Requirement =>
Two lines below mark the span: the one containing "Image resolution: width=274" and the one containing "Task: Click the number 2 alert badge". Set down both, plus every line between, exactly as they stand, and nothing else.

Stored data =>
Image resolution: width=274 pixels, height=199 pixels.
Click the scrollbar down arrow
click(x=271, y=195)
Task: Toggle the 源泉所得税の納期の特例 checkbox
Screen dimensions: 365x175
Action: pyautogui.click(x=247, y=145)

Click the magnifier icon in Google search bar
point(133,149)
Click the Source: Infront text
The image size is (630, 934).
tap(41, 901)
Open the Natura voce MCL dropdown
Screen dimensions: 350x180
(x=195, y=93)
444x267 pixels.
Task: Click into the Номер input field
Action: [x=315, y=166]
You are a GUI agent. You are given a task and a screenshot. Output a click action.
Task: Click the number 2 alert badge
...
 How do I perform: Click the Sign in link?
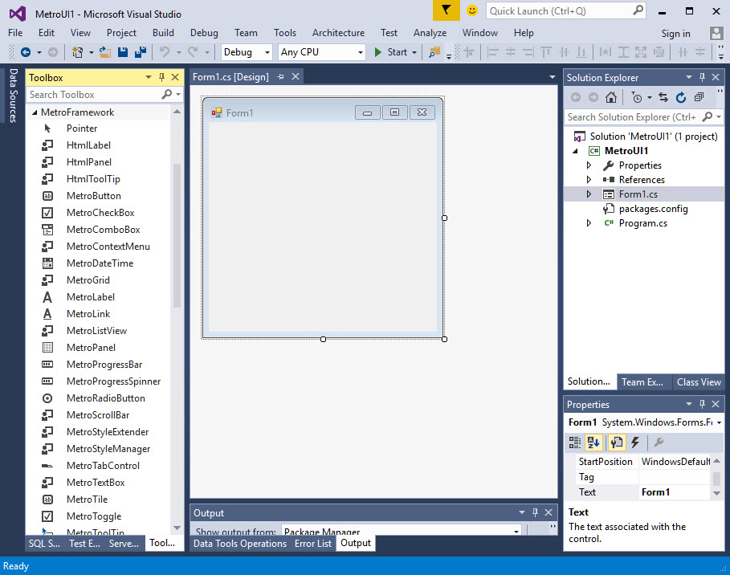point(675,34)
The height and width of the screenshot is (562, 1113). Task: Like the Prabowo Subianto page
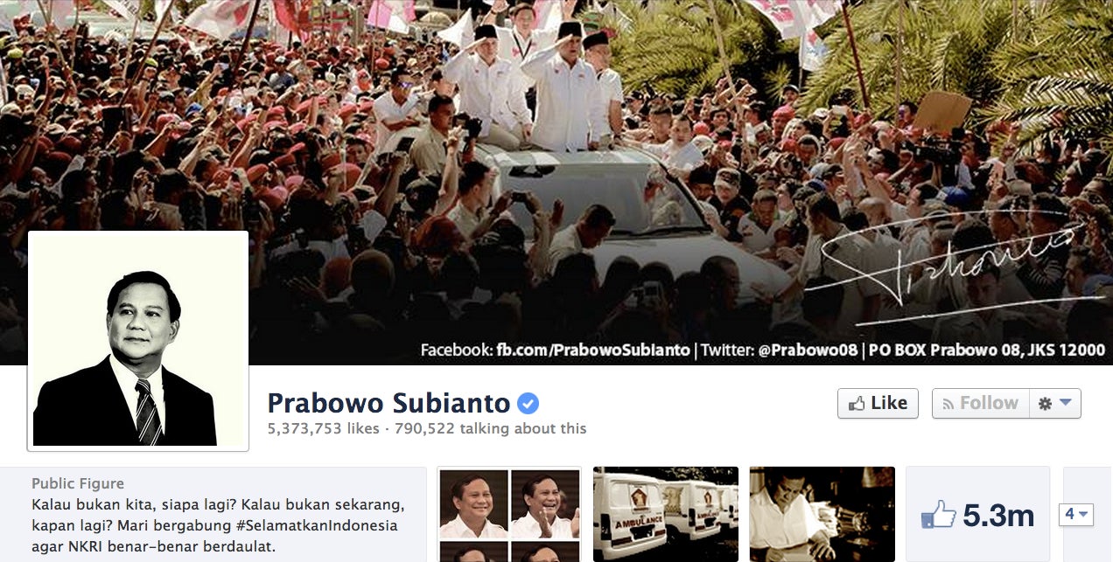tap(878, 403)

Solved problem =>
Image resolution: width=274 pixels, height=199 pixels.
Click the scrollbar down arrow
click(x=271, y=195)
Task: Toggle the 源泉所得税の納期の特例 checkbox
Screen dimensions: 365x175
Action: pyautogui.click(x=247, y=145)

Click the magnifier icon in Google search bar
point(133,149)
Click the Source: Infront text
The image size is (630, 934).
tap(41, 901)
Open the Natura voce MCL dropdown
Screen dimensions: 350x180
(x=195, y=93)
444x267 pixels.
Task: Click into the Номер input field
Action: [x=315, y=166]
You are a GUI agent. You are given a task and a screenshot. Output a click action.
Task: Click the number 2 alert badge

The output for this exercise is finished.